Real News: Obama, Afghanistan, and Pakistan

Yesterday in Obama’s Foreign Policy Challenge Paul Jay spoke with journalist and author Eric Margolis, who talked about his belief that one of Obama’s biggest foreign policy challenges will not be in confronting non-state actors like Al Qaeda, but rather in deescalating the heightening tension with Russia which the Bush Administration has created, and that US power is projected to a greater extent through its dollar than through its military, and the US will have to acclimatize itself to a reduced level of influence in the world if the economy does not recover.

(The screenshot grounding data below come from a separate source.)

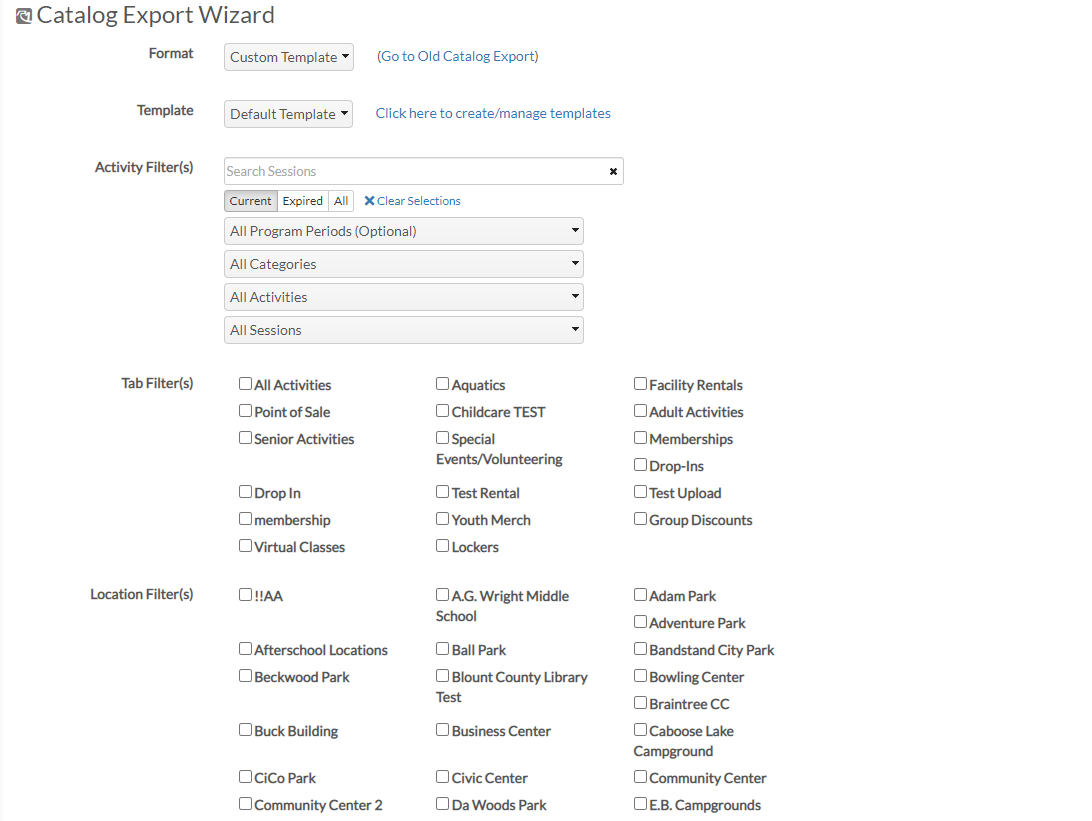The width and height of the screenshot is (1092, 821).
Task: Click the Catalog Export Wizard title icon
Action: (24, 16)
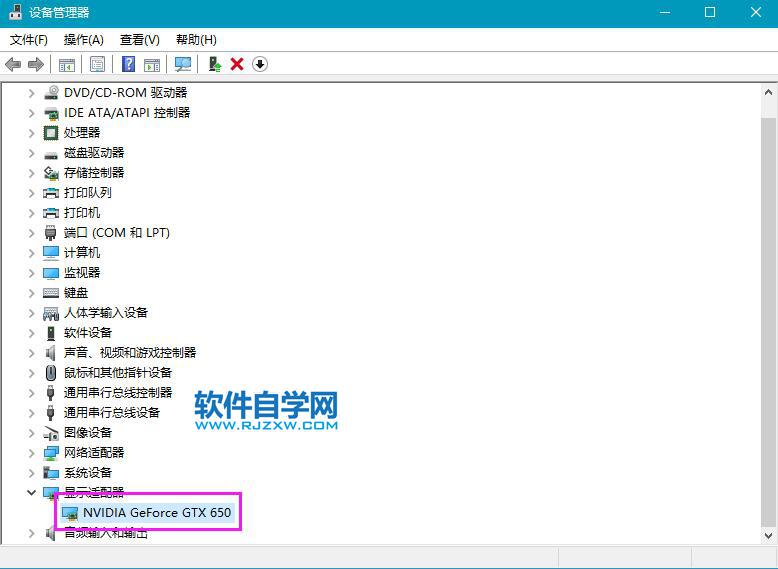Collapse the 显示适配器 category arrow

31,493
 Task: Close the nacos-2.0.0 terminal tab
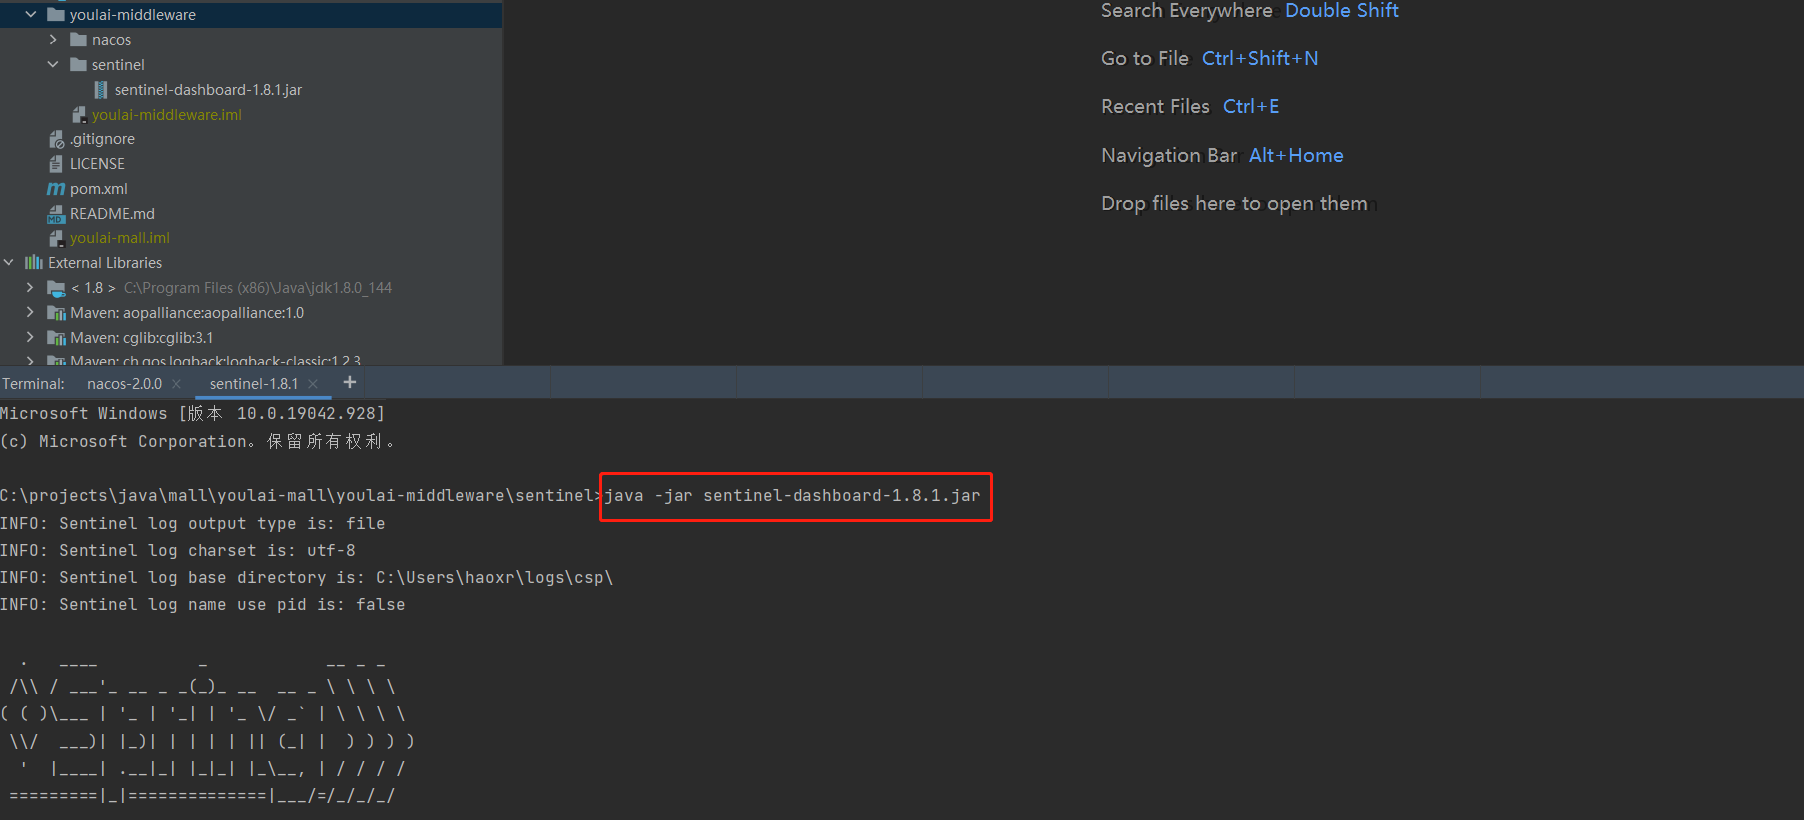click(x=177, y=384)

Today Margolis talks with Jay as an expert of military affairs, a former instructor in strategy and tactics in the US Army, and a member of the International Institute of Strategic Studies in Islamabad, Pakistan, about his thoughts on other major foreign policy challenges: how to deal with the Taliban in the Afghan bordering tribal areas of Pakistan, on ending the war in Afghanistan, and on developing good relations with Pakistan.

Barack Obama was elected as the next president of the United States with a foreign policy platform based on the refocusing of US military might from Iraq to Afghanistan.

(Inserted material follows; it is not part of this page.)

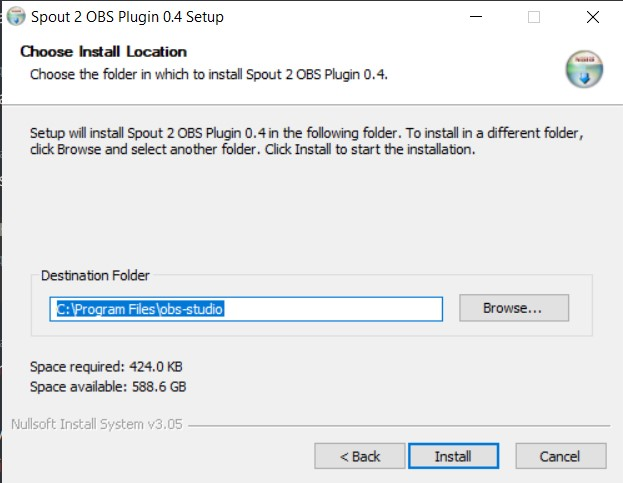Click the "Nullsoft Install System v3.05" label
Image resolution: width=623 pixels, height=483 pixels.
(x=97, y=424)
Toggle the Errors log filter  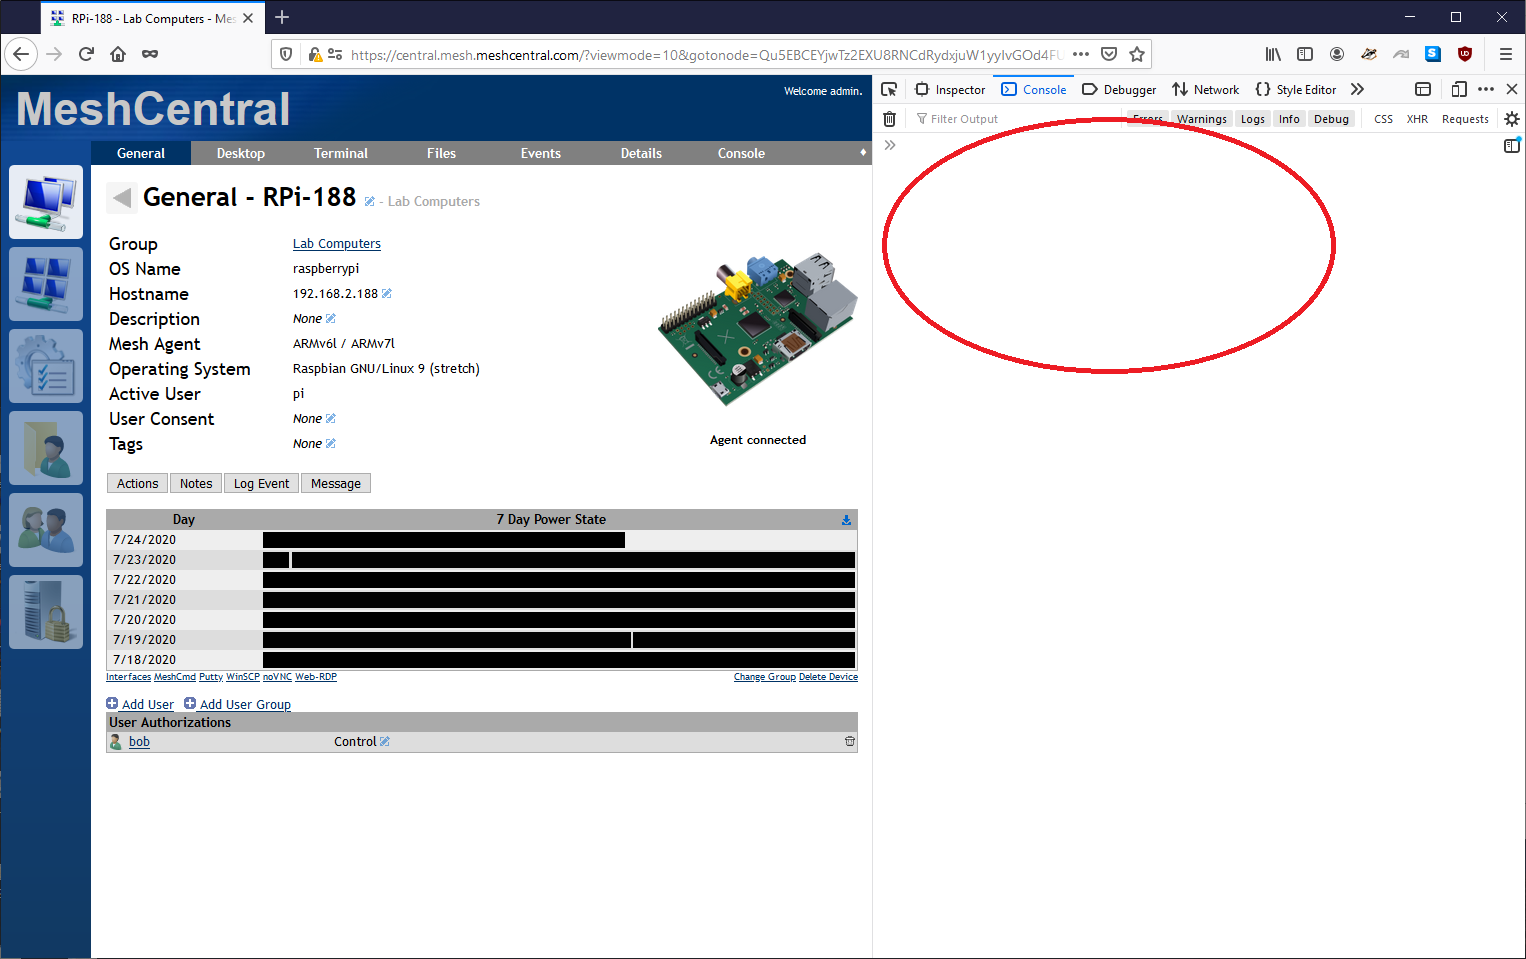coord(1147,118)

In the second part of our interview with Eric Margolis, Eric tells the new president-elect that he needs to abandon his support for a strategy of military intervention in Afghanistan, make a deal with the Taliban and move his attention to areas of greater significance to US interests.

The war, says Margolis, is now with the Pashtun people of Afghanistan, who make up half of the country’s population, not a small group of largely disbanded terrorists known as Al Qaeda. Margolis ends by pointing out the potential for the conflict to destabilize Pakistan and potentially even draw India into a larger regional conflict.

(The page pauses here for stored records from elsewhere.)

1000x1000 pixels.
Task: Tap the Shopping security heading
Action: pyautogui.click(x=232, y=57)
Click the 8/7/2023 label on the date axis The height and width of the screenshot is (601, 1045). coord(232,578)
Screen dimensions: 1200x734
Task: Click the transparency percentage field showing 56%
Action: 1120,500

November 12, 2008 – 12 min 28 sec

The war without an objective

Eric Margolis: Obama’s only option is to make an agreement with Taliban and withdraw from Afghanistan

Eric Margolis is a journalist born in New York City and holding degrees from Georgetown the University of Geneva, and New York University. During the Vietnam War he served as a US Army infantryman.

Margolis is the author of War at the Top of the World — The Struggle for Afghanistan and Asia is a syndicated columnist and broadcaster whose articles have appeared in The New York Times, The Wall Street Journal, The International Herald Tribune, Mainichi Shimbun and US Naval Institute Proceedings.

Margolis is an expert on military affairs, a former instructor in strategy and tactics in the US Army, and a member of the International Institute of Strategic Studies and the Institute of Regional Studies in Islamabad, Pakistan.

Eric Margolis’ books have been published in the US, Canada, Britain, and India. He often appears and contributes to national and international news items for outlets such as CNN, ABC,CBC and Voice of America to the Wall Street Journal and Maninichi-Tokyo. He broadcasts regularly on foreign affairs for Canadian TV (TV Ontario and CBC), radio, and has appeared on ABC, CBS, CNN, and PBS


    • Edger on November 12, 2008 at 8:23 pm

    Eight years of enough is enough… is enough.

    • RiaD on November 13, 2008 at 4:33 am

    you should write to him & request he visit realnews, eh?

    maybe daily?

    one can only hope he already does

  1. I’ve believed since the beginning of the conflict that our involvement (such an innocuous word, “involvement”) in Afghanistan is all about the resources.  It’s certainly hubris, given the dismal failure of the USSR to defend the PDPA against the mujahideen resistance, to think we can win.  Darn that old Bush and the lies he rode in on.  Arrest that man!

    I think Margolis is wrong about Vietnam, though.  I think everyone remembers what we did there and the terrible situation we left behind.  (K’hmer Rouge.  ‘Nuff said.)